Outside, all was Constablesque tranquillity. The view from the French windows in the lounge was across a sloping lawn to a tree-lined lake where a lone swan swam, arching its neck into the water in a sublime "n". A little pied wagtail danced on the lawn by the windowsill.

Nick Jones, the founder of Soho House, the London private members' club where the beautiful people go, opened Babington House last year, after refurbishing what had been a disused Somerset mansion. Everything is consciously designer, from the Gucci handbags thrown aside by the Philippe Starck garden furniture to the swirling glass toilet-brush holders in the rooms. The two swimming pools, one indoor, one out, are surrounded by 10 gigantic hammocks which look like condor's nests. The manager who greets you after you negotiate the imposing, tree-lined driveway is impeccably polite and efficient, and dressed in ripped jeans and a T-shirt.

LOCATION, LOCATION, LOCATION

Babington House, Frome, Somerset, BA11 3RW

(01373 812266).

TRANSPORT

The hotel will pick you up from Bath train station (25 minutes away), or issue you with detailed directions by fax or on a CD for your car.

ARE YOU LYING COMFORTABLY?

Our room was a two-level loft suite, decked out in wood, its colours all late-Nineties slate greys and sharp blues. An L-shaped sofa big enough for four people lying end-to-end occupied two sides. Wooden stairs with metal banisters led to a loft housing the most comfortable bed I've ever slept in, under two skylights, with eight down pillows making it feel like sleeping on one of those puffy cumulus clouds. Breakfast in bed arrived five minutes after being ordered: home-made muesli, thick grainy bread and an array of exotic fruits cut, peeled and arranged on two Conranesque steel trays.

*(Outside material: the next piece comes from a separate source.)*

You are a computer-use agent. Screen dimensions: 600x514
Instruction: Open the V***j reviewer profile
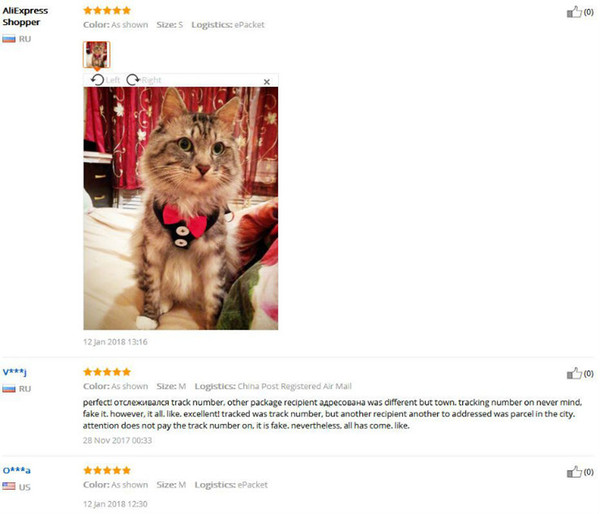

At the bar, there were no crisps; instead, we had thin pizza base, dusted with parmesan and oregano, with a balsamic vinegar and extra virgin olive oil dip. In the former stables, now a high-ceilinged, low-light dining room, we had lamb with oregano, fresh and aromatic, and fusilli with baby plum tomatoes and red basil, luscious and sweet.

STAYING IN TOUCH

There were four telephones in our room and more than 152 channels on the TV (I lost count after the "Manchester United Channel"), with a hi- fi and DVD system and three remote controls. Guests paced around the lake, chatting on mobiles.

THE BOTTOM LINE

The better rooms in the Coach House cost pounds 240 per night for non-members, a two-course dinner for two is pounds 70, and the sublime cocktails are pounds 8 a go. Not cheap, but a delightfully original way to spend your money.